Researchers advance gravitational wave detection to study collisions of neutron stars and black holes

Researchers at the University of Minnesota-Twin Cities School of Science and Engineering are co-leading a new study with an international team that will improve the detection of gravitational wave ripples in space-time.

The research aims to send an alert to astronomers and astrophysicists within 30 seconds of detection, helping to improve understanding of how neutron stars and black holes, as well as heavy elements including gold and uranium, are created.

The paper titled “Low-latency gravity wave warning product and its performance during the fourth LIGO-Virgo-KAGRA observation run” was recently published in Proceedings of the National Academy of Sciences.

Gravity waves interact with space-time by compressing it in one direction and stretching it in the vertical direction. That’s why the current state-of-the-art gravitational wave detectors are L-shaped and measure the relative lengths of lasers using interferometry, a measurement method that looks at the interference pattern produced by the combination of two light sources.

Detecting gravitational waves requires precise measurements of the length of the laser: equivalent to measuring the distance to the nearest star, about four light-years away, down to the width of a human hair.

The research is part of the LIGO-Virgo-KAGRA (LVK) collaboration, a global network of gravitational wave interferometers.

In the latest simulation campaign, data from previous observation cycles were used and simulated gravitational wave signals were added to show the performance of software and equipment upgrades. The software can detect the shape of the signal, track how it behaves, and estimate what mass is involved in the event, such as a neutron star or a black hole. Neutron stars are the smallest and densest stars known to exist, formed when massive stars explode in supernovae.
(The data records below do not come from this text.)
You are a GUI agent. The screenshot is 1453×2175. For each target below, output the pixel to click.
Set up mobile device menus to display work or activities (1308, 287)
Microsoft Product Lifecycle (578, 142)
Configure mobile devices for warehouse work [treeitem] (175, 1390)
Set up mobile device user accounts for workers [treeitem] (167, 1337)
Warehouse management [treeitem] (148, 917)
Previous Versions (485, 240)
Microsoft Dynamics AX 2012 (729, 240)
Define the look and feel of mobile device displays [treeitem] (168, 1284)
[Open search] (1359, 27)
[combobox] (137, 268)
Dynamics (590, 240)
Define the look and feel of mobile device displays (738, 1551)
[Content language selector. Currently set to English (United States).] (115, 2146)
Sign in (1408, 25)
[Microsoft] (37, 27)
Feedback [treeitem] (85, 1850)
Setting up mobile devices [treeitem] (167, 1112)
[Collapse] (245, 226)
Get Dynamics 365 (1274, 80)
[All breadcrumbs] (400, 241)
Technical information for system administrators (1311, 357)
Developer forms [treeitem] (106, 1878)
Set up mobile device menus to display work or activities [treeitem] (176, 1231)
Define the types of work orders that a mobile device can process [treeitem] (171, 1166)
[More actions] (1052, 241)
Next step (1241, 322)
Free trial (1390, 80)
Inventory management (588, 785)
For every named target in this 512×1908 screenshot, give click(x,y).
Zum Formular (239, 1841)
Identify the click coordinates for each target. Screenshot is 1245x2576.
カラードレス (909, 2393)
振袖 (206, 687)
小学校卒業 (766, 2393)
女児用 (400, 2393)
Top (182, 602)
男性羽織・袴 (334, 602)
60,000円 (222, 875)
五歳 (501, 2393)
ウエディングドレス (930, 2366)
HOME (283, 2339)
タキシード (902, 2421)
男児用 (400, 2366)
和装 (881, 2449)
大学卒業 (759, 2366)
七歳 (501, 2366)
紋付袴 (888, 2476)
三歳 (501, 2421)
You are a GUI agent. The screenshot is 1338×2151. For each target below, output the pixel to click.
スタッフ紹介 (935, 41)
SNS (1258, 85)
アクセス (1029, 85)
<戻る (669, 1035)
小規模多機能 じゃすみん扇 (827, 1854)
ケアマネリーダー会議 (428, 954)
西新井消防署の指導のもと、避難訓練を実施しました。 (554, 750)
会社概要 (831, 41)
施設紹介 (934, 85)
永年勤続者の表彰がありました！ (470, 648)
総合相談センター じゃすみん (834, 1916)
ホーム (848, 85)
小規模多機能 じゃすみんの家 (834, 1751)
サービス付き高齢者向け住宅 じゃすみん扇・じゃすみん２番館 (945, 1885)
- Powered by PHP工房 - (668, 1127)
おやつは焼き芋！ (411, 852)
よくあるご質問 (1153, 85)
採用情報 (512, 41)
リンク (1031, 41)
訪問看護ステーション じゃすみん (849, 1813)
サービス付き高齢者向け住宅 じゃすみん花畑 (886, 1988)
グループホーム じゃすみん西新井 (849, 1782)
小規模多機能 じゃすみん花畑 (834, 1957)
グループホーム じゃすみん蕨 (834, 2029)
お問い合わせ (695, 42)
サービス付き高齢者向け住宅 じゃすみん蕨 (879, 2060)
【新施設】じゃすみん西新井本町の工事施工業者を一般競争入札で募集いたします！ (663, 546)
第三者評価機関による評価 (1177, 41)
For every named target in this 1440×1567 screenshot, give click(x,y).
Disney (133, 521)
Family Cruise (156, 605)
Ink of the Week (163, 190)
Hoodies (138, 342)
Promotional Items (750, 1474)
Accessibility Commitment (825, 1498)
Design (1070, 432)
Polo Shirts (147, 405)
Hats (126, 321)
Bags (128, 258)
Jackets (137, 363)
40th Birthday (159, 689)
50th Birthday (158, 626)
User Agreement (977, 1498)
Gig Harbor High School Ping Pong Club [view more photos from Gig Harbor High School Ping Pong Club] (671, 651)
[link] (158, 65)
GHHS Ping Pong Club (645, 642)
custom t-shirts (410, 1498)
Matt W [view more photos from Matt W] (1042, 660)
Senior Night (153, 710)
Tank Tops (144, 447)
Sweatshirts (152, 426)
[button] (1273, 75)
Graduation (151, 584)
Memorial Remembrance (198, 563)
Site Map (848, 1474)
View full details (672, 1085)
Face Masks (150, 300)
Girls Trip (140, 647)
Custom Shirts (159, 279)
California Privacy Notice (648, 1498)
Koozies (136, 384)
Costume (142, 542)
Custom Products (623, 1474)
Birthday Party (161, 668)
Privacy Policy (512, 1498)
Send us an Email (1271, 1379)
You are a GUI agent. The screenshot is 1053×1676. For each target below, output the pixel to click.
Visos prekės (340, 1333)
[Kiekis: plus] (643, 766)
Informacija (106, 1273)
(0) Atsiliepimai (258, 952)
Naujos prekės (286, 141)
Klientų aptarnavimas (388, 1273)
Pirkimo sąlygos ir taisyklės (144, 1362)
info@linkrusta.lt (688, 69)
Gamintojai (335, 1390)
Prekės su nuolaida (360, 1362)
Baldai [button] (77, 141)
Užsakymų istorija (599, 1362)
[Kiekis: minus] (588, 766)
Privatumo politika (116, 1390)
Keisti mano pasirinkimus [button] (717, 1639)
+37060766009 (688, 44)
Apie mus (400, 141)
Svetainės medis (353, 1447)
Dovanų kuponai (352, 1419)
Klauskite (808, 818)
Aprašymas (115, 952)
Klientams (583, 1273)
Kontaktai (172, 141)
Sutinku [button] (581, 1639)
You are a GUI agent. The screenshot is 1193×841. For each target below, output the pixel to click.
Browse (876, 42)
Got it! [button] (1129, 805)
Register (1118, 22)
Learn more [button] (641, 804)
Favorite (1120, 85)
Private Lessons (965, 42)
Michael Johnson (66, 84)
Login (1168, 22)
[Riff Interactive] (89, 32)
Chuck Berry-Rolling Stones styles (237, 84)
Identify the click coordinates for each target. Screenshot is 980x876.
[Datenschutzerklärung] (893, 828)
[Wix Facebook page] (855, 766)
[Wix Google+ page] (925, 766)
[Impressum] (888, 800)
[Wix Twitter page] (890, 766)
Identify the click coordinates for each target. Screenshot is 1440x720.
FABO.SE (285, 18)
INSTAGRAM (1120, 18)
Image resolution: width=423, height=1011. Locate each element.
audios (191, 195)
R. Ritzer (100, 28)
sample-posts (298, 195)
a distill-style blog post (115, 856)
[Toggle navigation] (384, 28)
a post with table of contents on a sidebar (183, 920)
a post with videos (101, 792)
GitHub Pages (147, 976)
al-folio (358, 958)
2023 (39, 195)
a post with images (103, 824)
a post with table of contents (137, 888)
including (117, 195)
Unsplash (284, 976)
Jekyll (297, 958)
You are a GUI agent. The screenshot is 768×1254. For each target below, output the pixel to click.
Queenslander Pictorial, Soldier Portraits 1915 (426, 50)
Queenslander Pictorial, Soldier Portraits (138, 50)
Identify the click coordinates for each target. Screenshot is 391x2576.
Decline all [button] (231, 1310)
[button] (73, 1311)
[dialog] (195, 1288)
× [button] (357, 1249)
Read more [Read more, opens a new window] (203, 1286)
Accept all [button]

Once the software detects a gravitational wave signal, it sends an alert to subscribers (usually an astronomer or astrophysicist) to tell them where the signal is in the sky. With this upgraded observation cycle, scientists are able to send alerts faster, within 30 seconds after detecting gravity waves.

“Through this software, we can detect gravitational waves produced by neutron star collisions, which are usually too faint to see unless we know exactly where to look,” said Andrew Toivonen, Ph.D. )explain. student in the School of Physics and Astronomy at the University of Minnesota, Twin Cities.

“Detecting gravitational waves first will help localize the collision and help astronomers and astrophysicists complete further research.”

Astronomers and astrophysicists can use this information to understand how neutron stars behave, study nuclear reactions between neutron star and black hole collisions, and how heavy elements including gold and uranium are produced.

This is the fourth observation using the Laser Interferometer Gravitational-Wave Observatory (LIGO), which will continue until February 2025. After this observation, researchers will continue to look at the data and make further improvements, with the goal of issuing alerts faster.

Authors of the multi-institution paper include Michael Coughlin, an assistant professor in the University of Minnesota’s School of Physics and Astronomy, and Toivonen.